**Instruction**
Count the rows that contain the string "width", treating uppercase and lowercase as different, and give only that number.

**Records for the task**
· · · · ·

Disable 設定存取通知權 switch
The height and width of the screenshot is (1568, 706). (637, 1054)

· · · · ·

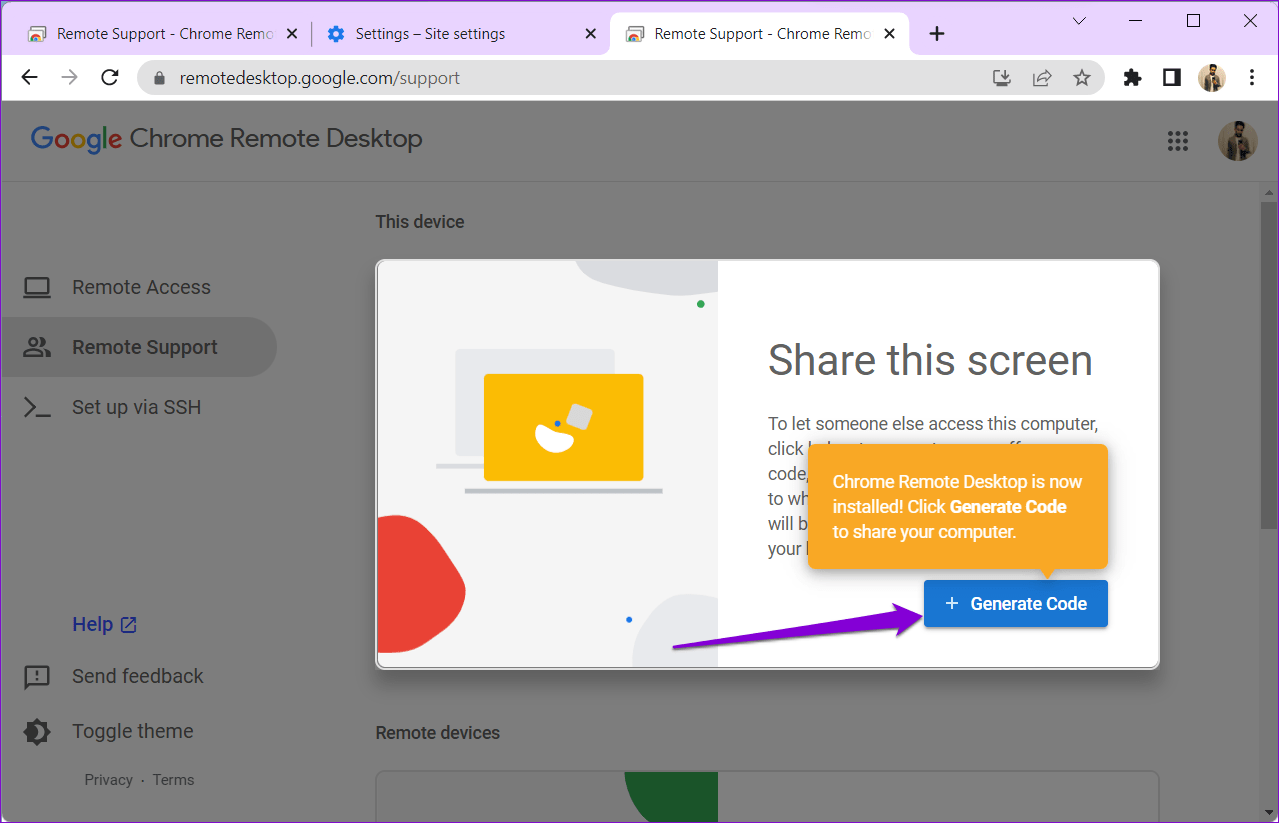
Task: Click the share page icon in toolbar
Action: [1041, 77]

· · · · ·

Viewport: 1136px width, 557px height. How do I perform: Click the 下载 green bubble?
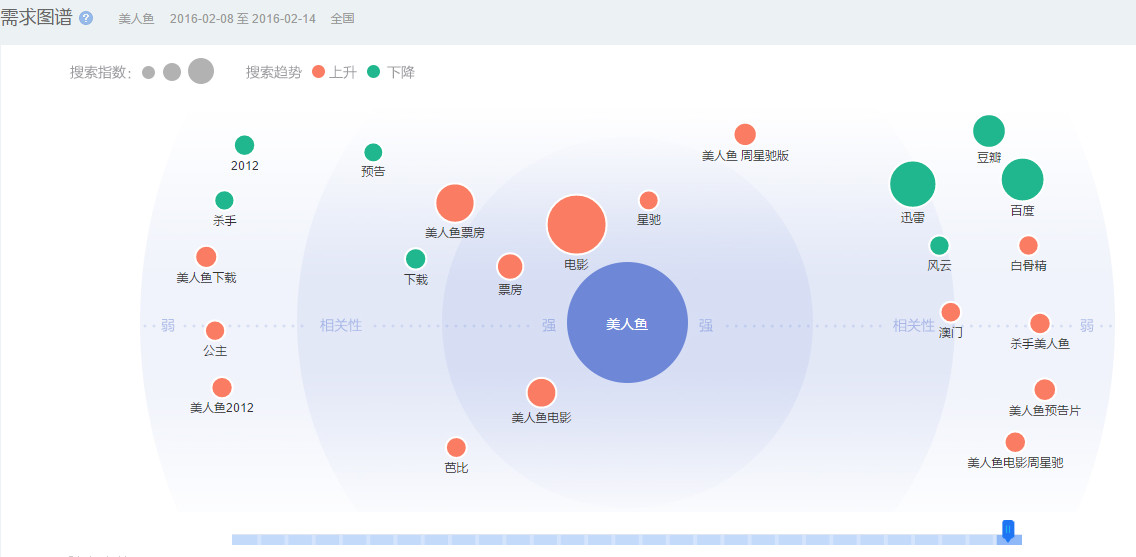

· · · · ·

**Output**
2